何かを知っているからこそ、わたしもこの旅についていくべきだって言ったんじゃないかなとか。そんなことを思ってしまうのだ。

「コンウェイさんは、何をどこまで知ってるんですか?」
「君がぷにぷにだってことくらいかな」
「それは忘れろ! ていうか他もいたのか!」

わたしの僻み、あまり大声で言ってなかったんだけどな!
それなのに知ってるってことは、みんなアンジュさんたちの話に耳を澄ましてたのかな!
別に実際に見られたわけじゃないし、逆の立場だったらものすごく耳を澄ませる自信があるので責めることができずにいると、コンウェイさんは冗談だよ、と朗らかに笑った。

「ふふ。ボクが知ってるのは無垢なる絆のあらすじだけだよ」
「なんだそれ。じゃなくて、えっと……」
「ミオ」

きゅっと頬を摘まれる。
近くなった距離にびっくりして思わず身を引くが、コンウェイさんはわたしの左手首もぎゅっと掴んだから逃げられない。
ど、どうしよう。わたし、その、一応、コンウェイさんのことが好きなので。この距離の触れ合いは、ちょっと、困る。

「ふうん? 本当にぷにぷにだね。ほら、こーんなに」
「ちょ、やめてくださいよ。ほっぺくらい許してください」
「まあ、ミオならいいかな……ウレッティニキ ニラネロス」
「え?」

困るんだけどあきらかにこれ小さい子供とじゃれてる感覚だな〜ともわかってしまって複雑になっていると、ふと、優しく頬を撫でられた。
コンウェイさんはいつもより落ち着いた声で、表情で。いくつかわたしのわからない言葉を発したかと思うと、静かな声で話し出した。
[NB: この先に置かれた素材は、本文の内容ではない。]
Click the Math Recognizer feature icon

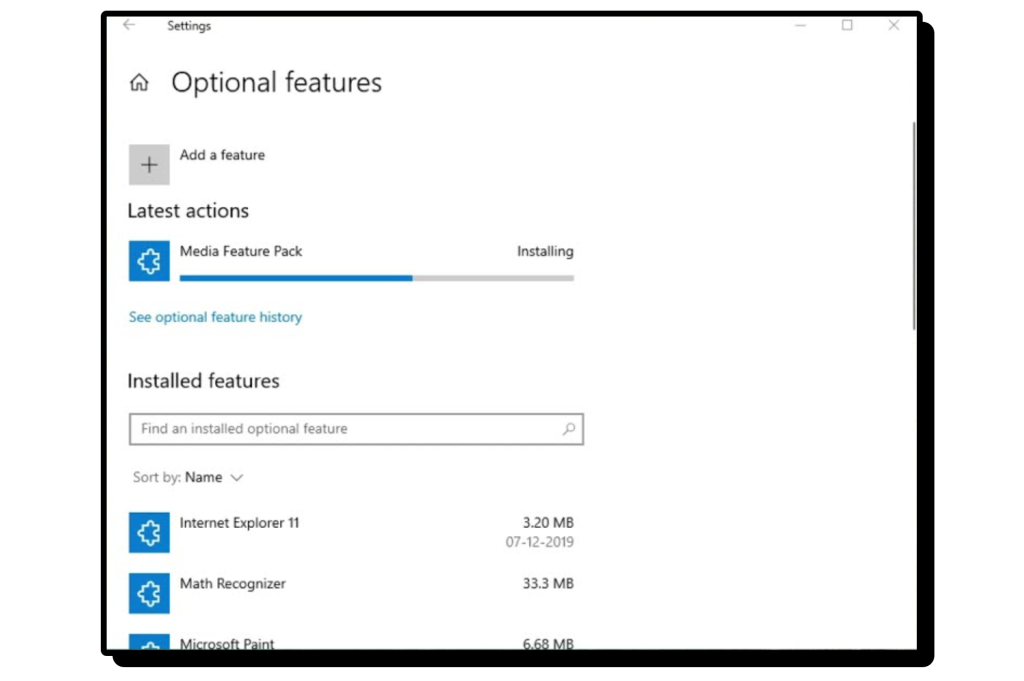149,593
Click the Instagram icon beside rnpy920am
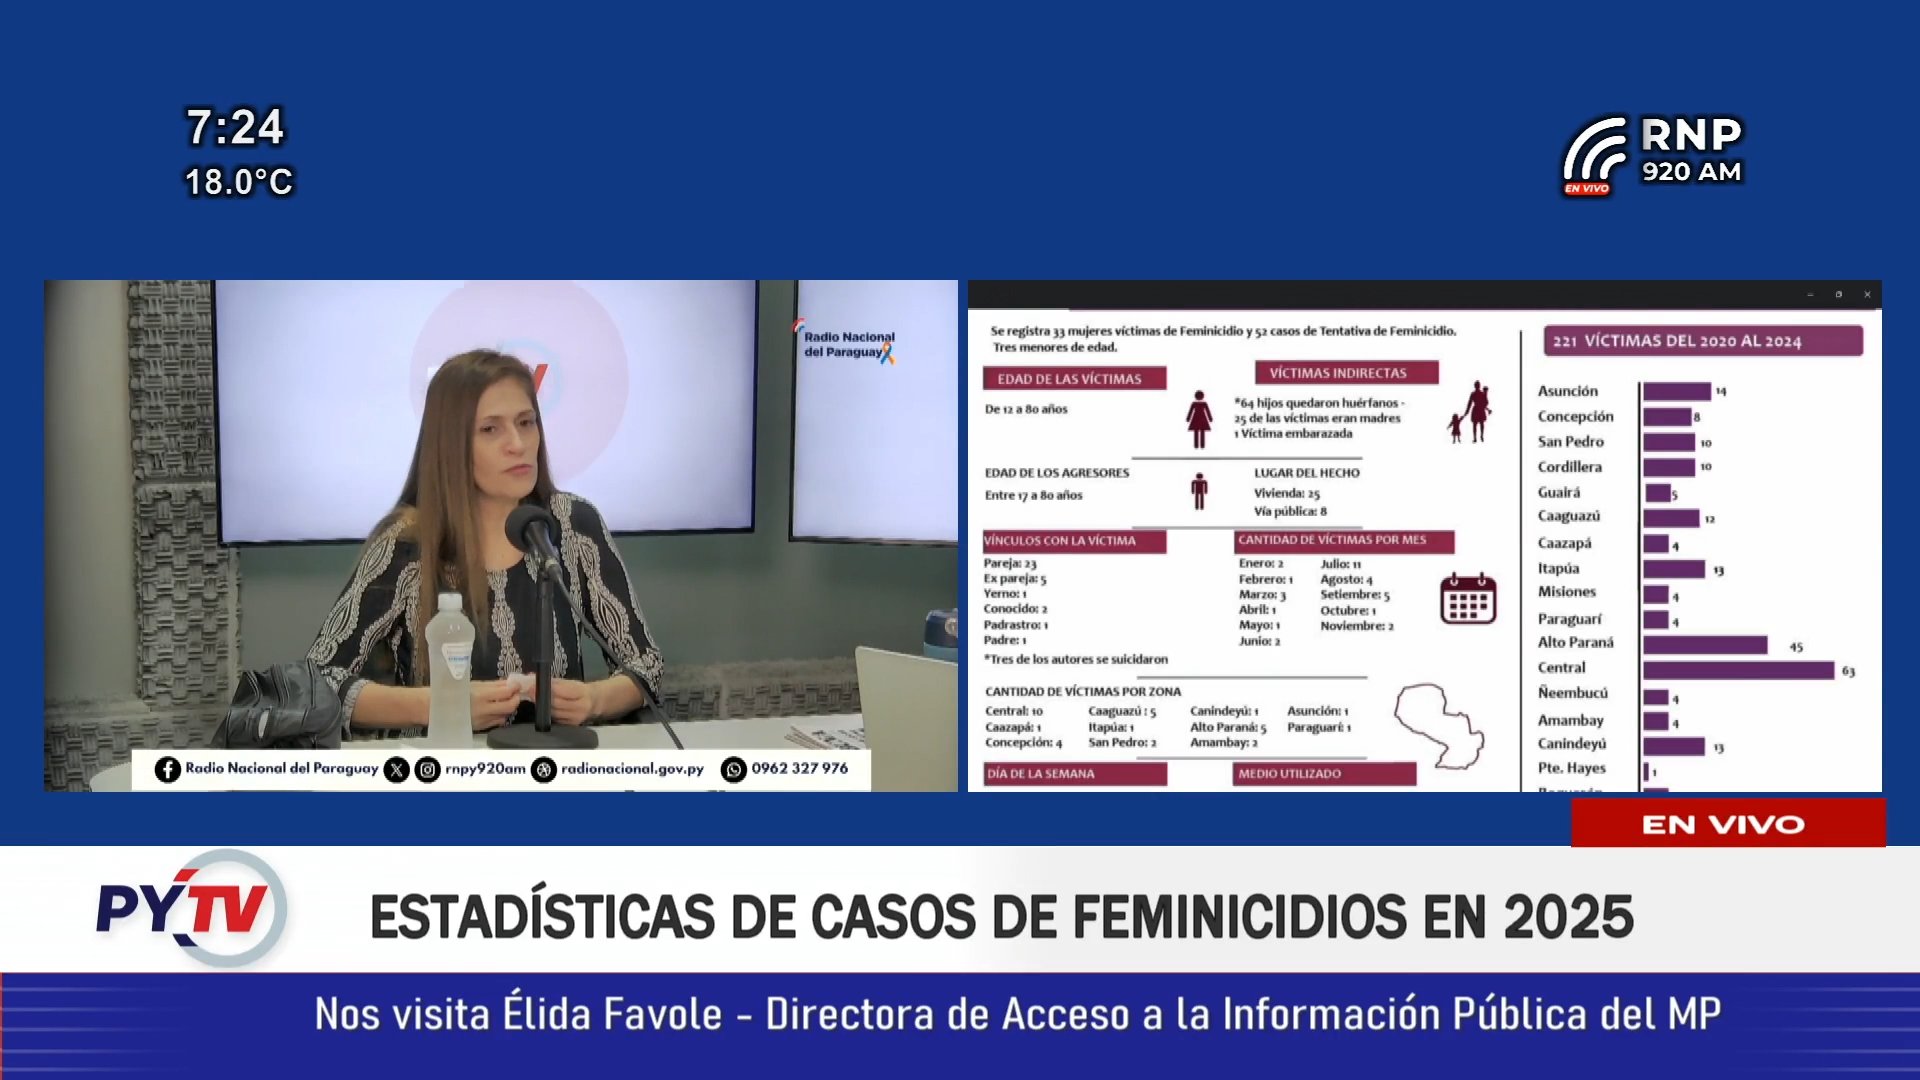 [x=428, y=769]
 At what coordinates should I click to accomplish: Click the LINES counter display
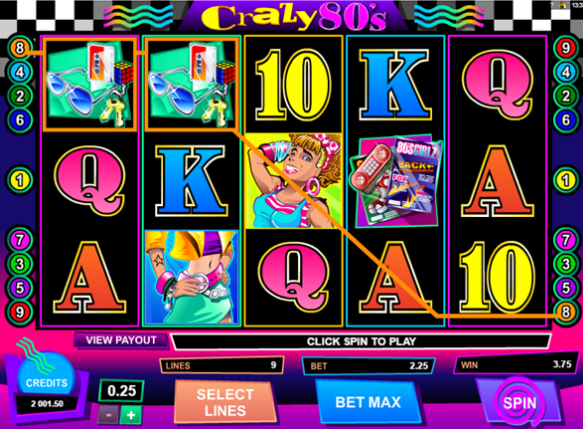click(222, 365)
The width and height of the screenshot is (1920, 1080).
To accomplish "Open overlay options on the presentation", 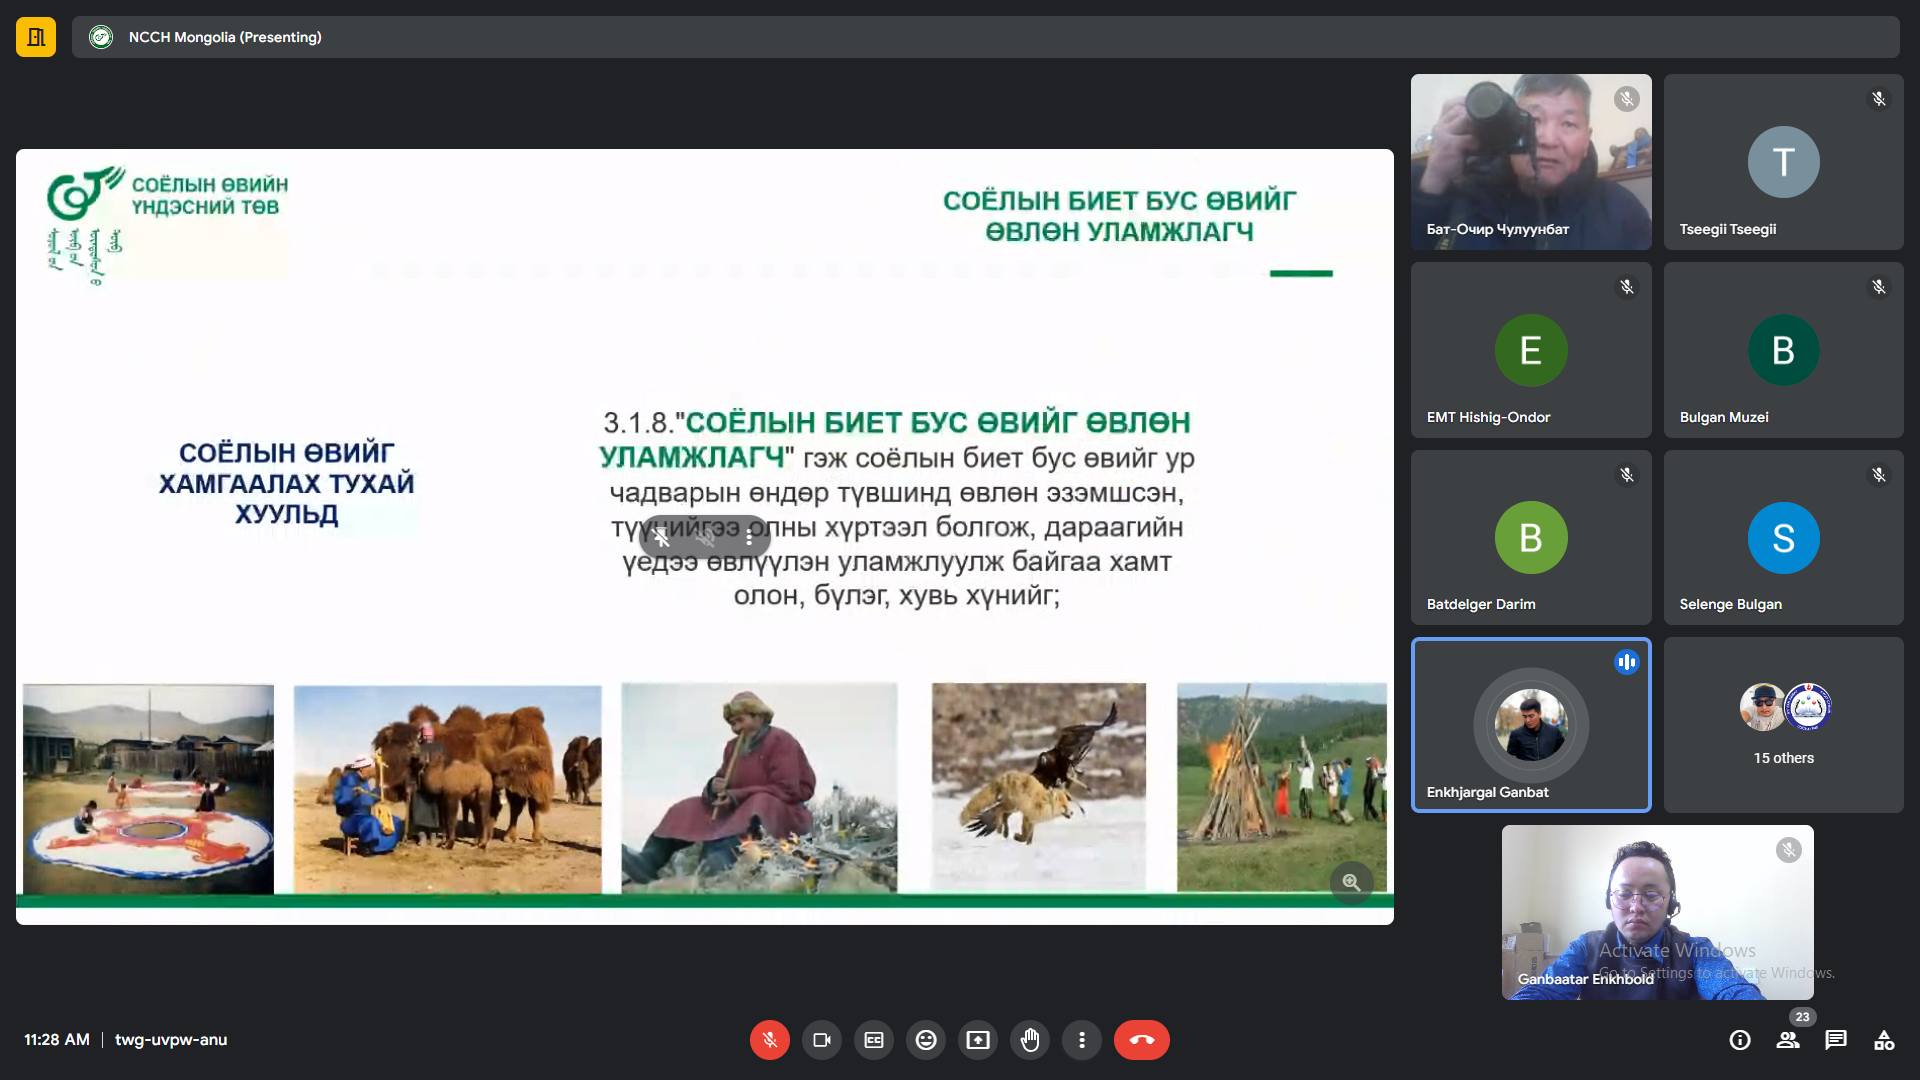I will point(749,537).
「ボクの世界はね、トライバースっていうんだ。国境を挟んで戦争をしている、普通の世界」
「トライバース……」
「北にあるゲートから来たんだ。理由は魂の救済のため……これ以上は、キミには理解できないかな」

最後にまた何かわからない言葉を発する。
これはトライバースとやらの言葉なのだろうか。
とりあえず、いい感じに情報を出しつつ、あとは綺麗に煙に巻くつもりだということはわかったので、わたしはじとりとコンウェイさんを睨んでおいた。